Pemerintah dinilai mendua jika membiarkan kondisi ini berlanjut. Pasalnya, pemerintah bingung dengan subsidi BBM yang dinikmati orang kaya, akan tetapi tidak mempermasalahkan orang kaya menggunakan elpiji 12 kg yang disubsidi Pertamina.

Menurut dia, publik bisa saja berasumsi bahwa jangan-jangan ada sesuatu dibalik kerugian Pertamina di sektor penjualan elpiji 12 kg, dan ini sengaja didiamkan saja oleh oknum pemerintahan. "Para politisi dan aparat penegak hukum diam terhadap kerugian pertamina dalam mendistribusikan elpiji 3 kg, tetapi pemerintah menutup mata dan telinga pada kerugian disektor elpiji 12 kg," katanya.

Anggota komisi VII DPR dari Fraksi Golongan Karya, Bobby Rizaldi Adityo mengatakan, hampir 75 persen bisnis elpiji impor dengan formula CP Aramco, sehingga sangat tergantung dengan fluktuasi harga dunia.
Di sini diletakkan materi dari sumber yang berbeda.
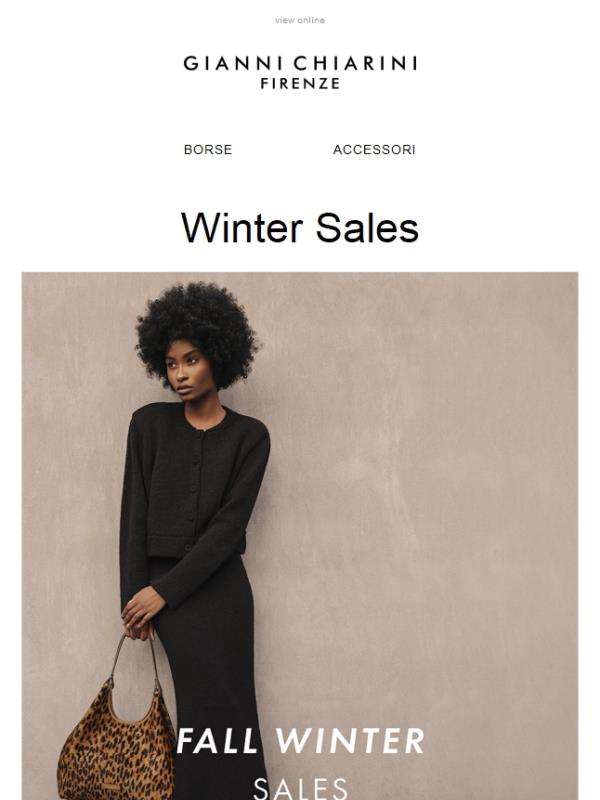Viewport: 600px width, 800px height.
Task: Click the FIRENZE text under the logo
Action: [300, 84]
Disaat sekarang, dimana harga dunia sudah melampaui semua asumsi makro, termasuk ICP, sudah pasti harga elpiji harus disesuaikan.

Subsidi hanya diberikan untuk epiji 3 kg. Diatas kapasitas tersebut semestinya digunakan harga keekonomian. Kekhawatiran terjadinya pengoplosan jika elpiji nonsubsidi dinaikkan, bisa diatasi dengan manajemen distribusi dari Pertamina.
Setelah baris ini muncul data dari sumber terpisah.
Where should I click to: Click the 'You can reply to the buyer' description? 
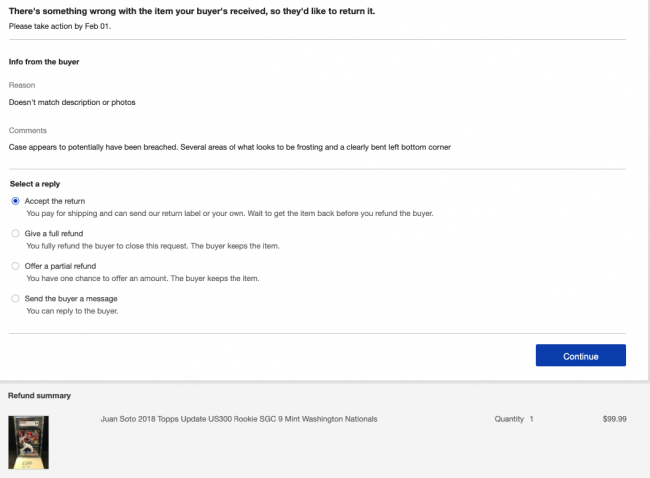tap(72, 311)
"Seperti, depo 3 kg tidak boleh satu lokasi dengan 12 kg, dan penyebaran paket 3 kg terdata dengan baik bukan sekadar bagi-bagi 40 juta tanpa identifikasi jelas. Harga refill 3 kg juga harusnya lebih murah karena setiap pengisian kembali tidak full 3 kg, tapi mungkin hanya 2,7 kg tapi masyarakat membayar full 3 kg. Intinya selain epiji 3 kg, harus disesuaikan harganya," paparnya.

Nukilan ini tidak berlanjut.